Nella prima fase di questa ricerca agli studenti è stato chiesti di entrare in una piccola aula dove erano presenti sia oggetti tipici dello stereotipo di cui sopra, quali poster di Star Trek, scatole di videogiochi e lattine di Coca Cola, sia oggetti estranei a questa generalizzazione, come ad esempio immagini di paesaggi naturali, oggetti d’arte e tazze di caffè.

E’ stato detto agli studenti di ignorare questa situazione in quanto l’aula era, per motivi tecnici, condivisa con altri corsi. Dopo alcuni istanti è stato loro sottoposto un questionario relativo all’attitudine personale per i computer.
All’interno del campione selezionato si è vista una diminuzione di interesse per la scienza informatica tra le donne che erano state nell’ambiente stereotipato mentre la stessa tendenza non si è avuta negli uomini.
Nella seconda fase dell’esperimento è stato chiesto agli studenti di associare oggetti a determinati studi e dai risultati emerge che:
- L’82 % delle donne è spinto ad aggregarsi ad un team che non oggetti stereotipati in aula.
- Entrambi i sessi, la quello femminile in particolare, tra due lavori simili dimostrano una preferenza per ambienti di lavoro non stereotipati.
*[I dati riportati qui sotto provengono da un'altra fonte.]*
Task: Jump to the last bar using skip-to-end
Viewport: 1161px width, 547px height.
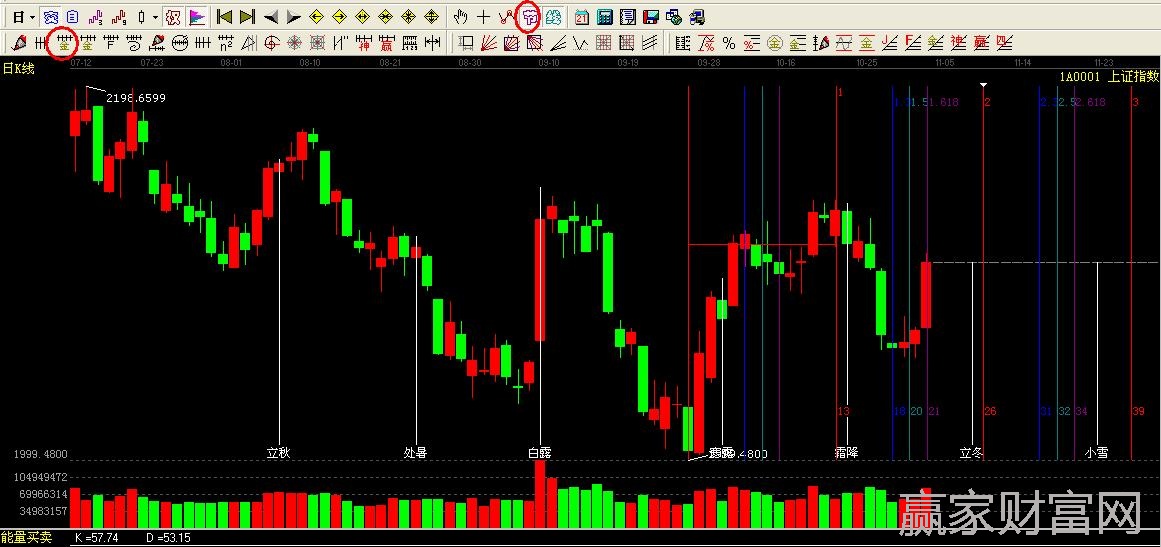Action: point(249,17)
- Le donne tendono a preferire l’ambiente non stereotipato perché gli stereotipi sono associati ad un modo di vivere maschile.
Da qui la proposta di rendere la aule nelle Università più accoglienti per entrambi i sessi affinché ognuno possa sentirsi a proprio agio nell’ambiente in cui lavora e avvicinare le donne all’informatica.
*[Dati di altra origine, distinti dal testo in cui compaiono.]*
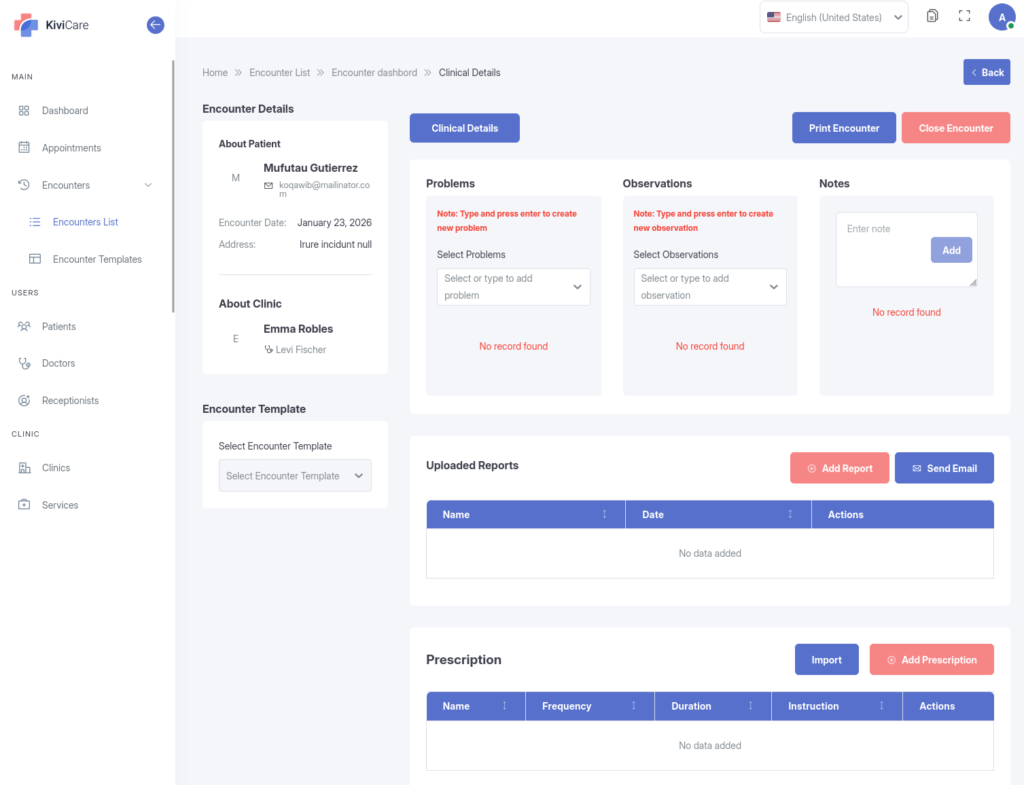Open the English (United States) language dropdown
This screenshot has width=1024, height=785.
coord(834,17)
Liberarsi da stereotipi così prolungati nel tempo e portati avanti anche da film e tv non è di certo facile: io non credo che la tecnologia e l’informatica siano territorio esclusivo degli uomini e tra questi prerogativa di quelli con gli occhiali, i brufoli e le mani unte!
Ogni ambiente di lavoro dovrebbe essere accogliente (e forse in questo in genere la donna ha un’attenzione in più) ma ognuno segue comunque le proprie attitudini e capacità a prescindere da questo: o pensiamo di convincere gli uomini a seguire un corso di ricamo solo rendendo l’ambiente in aula mascolino?